Jason Donovan's warning against the use of circular references - 'When you sum back to me.'


----------



## MrExcel (Oct 28, 2008)

How about:

Dancing in the (spread) Sheets (from Footloose, right?)
Lets Do the Numbers Rumba  (ancient)
Function Junction (also ancient)
MrExcel Podcast Where's Is It Wednesday theme... (It's a great feature...I just can't find it anymore)
Don't Lose My Number
Heartaches by the Number (country)
One Table Spread (an old spiritual)


----------



## DonkeyOte (Oct 28, 2008)

I guess you could list anything recorded by Arrays-ure
(that's Erasure obviously... I'll get my coat)

EDIT: on that basis I think anything by Depeche Mode would qualify also...as would the great Dollar Dollar


----------



## riaz (Oct 28, 2008)

Going thru Excel functions

To live our life would be ASIN (from Englebert Humperdinck's Please Release Me)
I am just a man, an AVERAGE man (from The Kinks' Lola)
One man's CEILING is another man's FLOOR (Paul Simon)

I'm sure there are plenty more, but my brain is getting fried right now.


----------



## RoryA (Oct 28, 2008)

IMREAL (I'm Real)
D-I-S-C Oh.
MIRR OR man
NA() NA() hey hey goodbye
TRUE (Spandau fans rejoice)
Dancing on the CEILING
The POWER of love

all of which may be the CHITEST answer I've ever given.

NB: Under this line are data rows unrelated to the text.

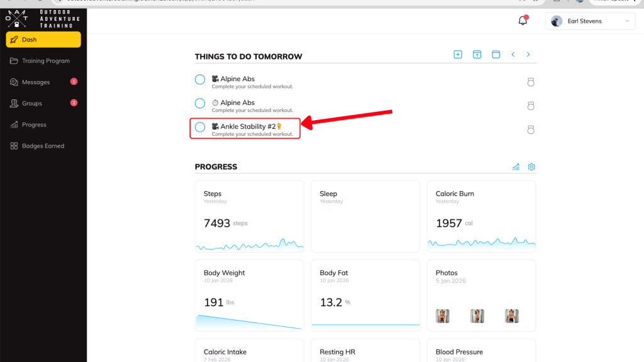Viewport: 644px width, 362px height.
Task: Open the progress chart icon
Action: [516, 167]
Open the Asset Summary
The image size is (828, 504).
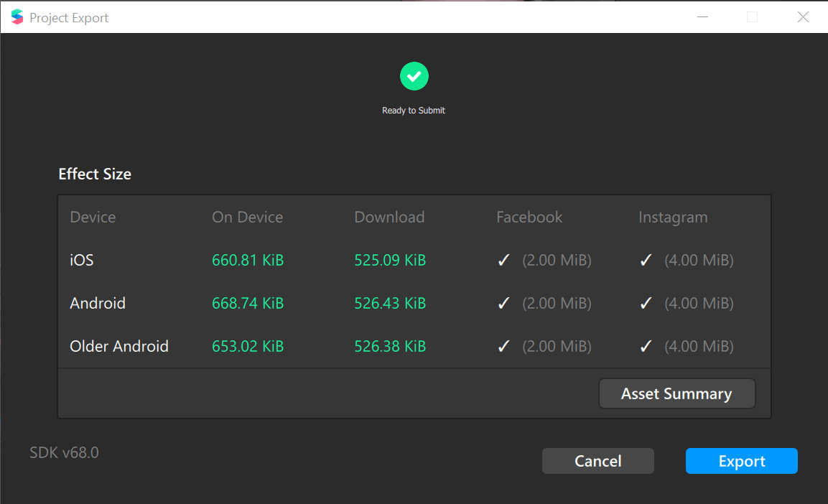[676, 393]

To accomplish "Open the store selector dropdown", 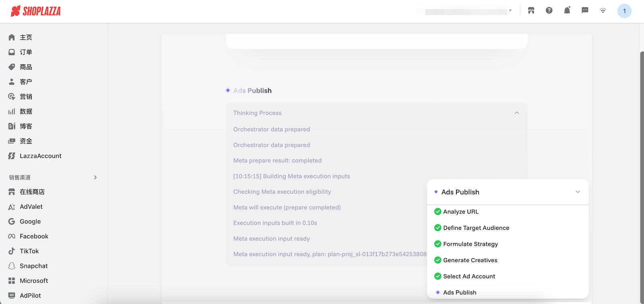I will [467, 11].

I will, as they say, get my coat.


----------



## Expiry (Oct 28, 2008)

The Beatles were obviously into Excel:

Yes, TODAY()
Yellow SUBROUTINE
Help
I want to hold your (AND(
Excelle (my bell)

but surely the best Beatles track to describe a course is.....

Here Comes the SUM()


----------



## caringsharingbristolbilly (Oct 28, 2008)

Great ideas, chaps, keep 'em coming! Really appreciate this.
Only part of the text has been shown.